Aside from its crude language, Palmer completely misses the obvious implications of his own reporting. The sub-$1000 PC was for INTC a wake-up call the same way the 1995 arrival of the Internet was for MSFT. And just as MSFT turned on a dime in response to its challenge, so did INTC. So successful was INTC in recapturing the low end of the PC market with its Celeron initiative that AMD's stock, after a brief rise from the mat last year, is back trading at 1983 levels and NSM, after having acquiring upstart Cyrix amid great fanfare, was forced to fold its PC processor tent altogether. Moreover, to ensure its ability to lead the low-end of future markets, INTC has invested significantly in the StrongARM technology it acquired from Digital. And INTC has aggressively established beachheads in the networking chip market through its Level One and related acquisitions making it clear that no high-growth area of chip technology is safe from INTC competition.

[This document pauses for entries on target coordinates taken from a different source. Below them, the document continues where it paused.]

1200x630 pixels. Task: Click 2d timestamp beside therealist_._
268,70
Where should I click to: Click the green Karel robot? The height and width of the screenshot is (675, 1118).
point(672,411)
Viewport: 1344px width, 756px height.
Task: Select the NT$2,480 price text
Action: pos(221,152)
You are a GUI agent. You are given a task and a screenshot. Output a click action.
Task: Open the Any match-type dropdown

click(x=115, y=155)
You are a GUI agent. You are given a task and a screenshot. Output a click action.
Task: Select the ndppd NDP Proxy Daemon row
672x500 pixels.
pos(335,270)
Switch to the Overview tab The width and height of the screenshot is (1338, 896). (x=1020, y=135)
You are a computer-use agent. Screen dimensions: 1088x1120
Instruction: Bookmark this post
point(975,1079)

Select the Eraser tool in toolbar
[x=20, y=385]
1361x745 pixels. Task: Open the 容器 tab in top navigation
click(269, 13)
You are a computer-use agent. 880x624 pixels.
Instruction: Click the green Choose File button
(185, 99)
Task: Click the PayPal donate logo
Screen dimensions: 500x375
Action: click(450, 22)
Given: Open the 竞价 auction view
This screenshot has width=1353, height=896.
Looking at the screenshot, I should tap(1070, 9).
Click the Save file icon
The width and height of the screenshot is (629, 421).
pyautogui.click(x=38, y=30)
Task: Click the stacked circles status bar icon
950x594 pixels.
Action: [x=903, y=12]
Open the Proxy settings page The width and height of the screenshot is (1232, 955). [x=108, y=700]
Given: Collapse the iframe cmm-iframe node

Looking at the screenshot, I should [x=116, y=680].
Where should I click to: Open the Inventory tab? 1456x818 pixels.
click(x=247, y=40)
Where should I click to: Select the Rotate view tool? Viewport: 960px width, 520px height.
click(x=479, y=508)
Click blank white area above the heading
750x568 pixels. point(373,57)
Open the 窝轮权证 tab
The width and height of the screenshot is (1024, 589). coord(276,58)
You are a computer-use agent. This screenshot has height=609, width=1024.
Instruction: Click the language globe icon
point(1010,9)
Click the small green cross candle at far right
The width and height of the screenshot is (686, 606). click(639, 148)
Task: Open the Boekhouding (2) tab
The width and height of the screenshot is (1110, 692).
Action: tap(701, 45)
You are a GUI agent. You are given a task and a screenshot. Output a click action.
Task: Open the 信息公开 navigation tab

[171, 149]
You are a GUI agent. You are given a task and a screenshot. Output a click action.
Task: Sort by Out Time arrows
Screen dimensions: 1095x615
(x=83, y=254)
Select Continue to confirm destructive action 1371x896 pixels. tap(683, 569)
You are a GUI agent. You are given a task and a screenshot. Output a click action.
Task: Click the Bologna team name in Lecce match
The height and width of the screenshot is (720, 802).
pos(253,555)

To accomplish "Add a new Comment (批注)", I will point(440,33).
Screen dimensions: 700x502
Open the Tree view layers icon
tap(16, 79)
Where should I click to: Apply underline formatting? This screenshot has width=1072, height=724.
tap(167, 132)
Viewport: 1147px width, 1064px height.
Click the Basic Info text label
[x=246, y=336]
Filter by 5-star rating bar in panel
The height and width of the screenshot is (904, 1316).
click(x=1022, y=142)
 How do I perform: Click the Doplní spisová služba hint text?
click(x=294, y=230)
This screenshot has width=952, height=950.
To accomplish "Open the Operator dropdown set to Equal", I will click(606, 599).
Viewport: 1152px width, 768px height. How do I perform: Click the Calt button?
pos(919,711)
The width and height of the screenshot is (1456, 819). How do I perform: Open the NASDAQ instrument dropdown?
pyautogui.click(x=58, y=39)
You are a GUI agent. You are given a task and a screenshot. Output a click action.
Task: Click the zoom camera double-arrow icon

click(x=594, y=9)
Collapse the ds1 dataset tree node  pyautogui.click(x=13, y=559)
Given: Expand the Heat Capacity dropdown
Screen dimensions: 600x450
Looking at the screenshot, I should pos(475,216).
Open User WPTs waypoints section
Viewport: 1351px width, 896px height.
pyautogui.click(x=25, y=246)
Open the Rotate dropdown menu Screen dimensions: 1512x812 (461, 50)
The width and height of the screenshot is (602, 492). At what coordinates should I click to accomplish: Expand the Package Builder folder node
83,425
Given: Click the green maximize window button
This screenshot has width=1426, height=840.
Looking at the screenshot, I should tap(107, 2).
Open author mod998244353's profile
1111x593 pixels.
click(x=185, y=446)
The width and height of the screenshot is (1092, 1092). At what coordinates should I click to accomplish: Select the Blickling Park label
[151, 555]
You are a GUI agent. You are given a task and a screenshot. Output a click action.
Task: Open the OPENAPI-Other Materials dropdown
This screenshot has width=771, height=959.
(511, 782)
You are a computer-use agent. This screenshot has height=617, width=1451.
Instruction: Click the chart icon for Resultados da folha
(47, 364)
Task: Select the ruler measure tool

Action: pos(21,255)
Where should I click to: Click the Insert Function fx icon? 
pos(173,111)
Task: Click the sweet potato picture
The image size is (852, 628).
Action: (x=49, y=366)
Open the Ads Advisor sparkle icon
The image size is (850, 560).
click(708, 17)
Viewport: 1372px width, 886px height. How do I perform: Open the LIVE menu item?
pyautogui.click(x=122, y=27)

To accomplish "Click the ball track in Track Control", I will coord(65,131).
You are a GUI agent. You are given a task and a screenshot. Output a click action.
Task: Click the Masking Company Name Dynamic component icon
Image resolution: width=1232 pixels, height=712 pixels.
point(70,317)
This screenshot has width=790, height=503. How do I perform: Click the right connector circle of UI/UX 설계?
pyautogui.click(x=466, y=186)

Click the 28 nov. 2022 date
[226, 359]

Having demonstrated its ability to compete and win market share in the toughest of market segments and having built the world's most efficient semiconductor operation, Barron's would now have its readers imagine that it is INTC that should be worried about incumbents SUNW, HWP, and IBM as it trains its guns at the lush margins this trio has long enjoyed in the high-end server market. Indeed, Barron's acknowledges that the server market is growing at a torrid pace and that "...most agree that we are looking at a total chip server market which could quickly eclipse PCs in importance and size." Yet the best caveats Palmer can come up with are straw-man "what ifs" that amount to little more than the sort of boilerplate one expects to find in prospectuses: "Competition may prove stronger than expected", "The market may develop more slowly than anticipated", etc.

The culmination of this patchwork of platitudes is an amazingly precise sub-60 target price which is curious given the large open-interest in INTC October 70, 65, and 60 puts. Readers can draw their own conclusions as to whose interest is being served by this piece, but investors would be wise to take advantage of the buying opportunity that Barron's is trying so hard to present this week.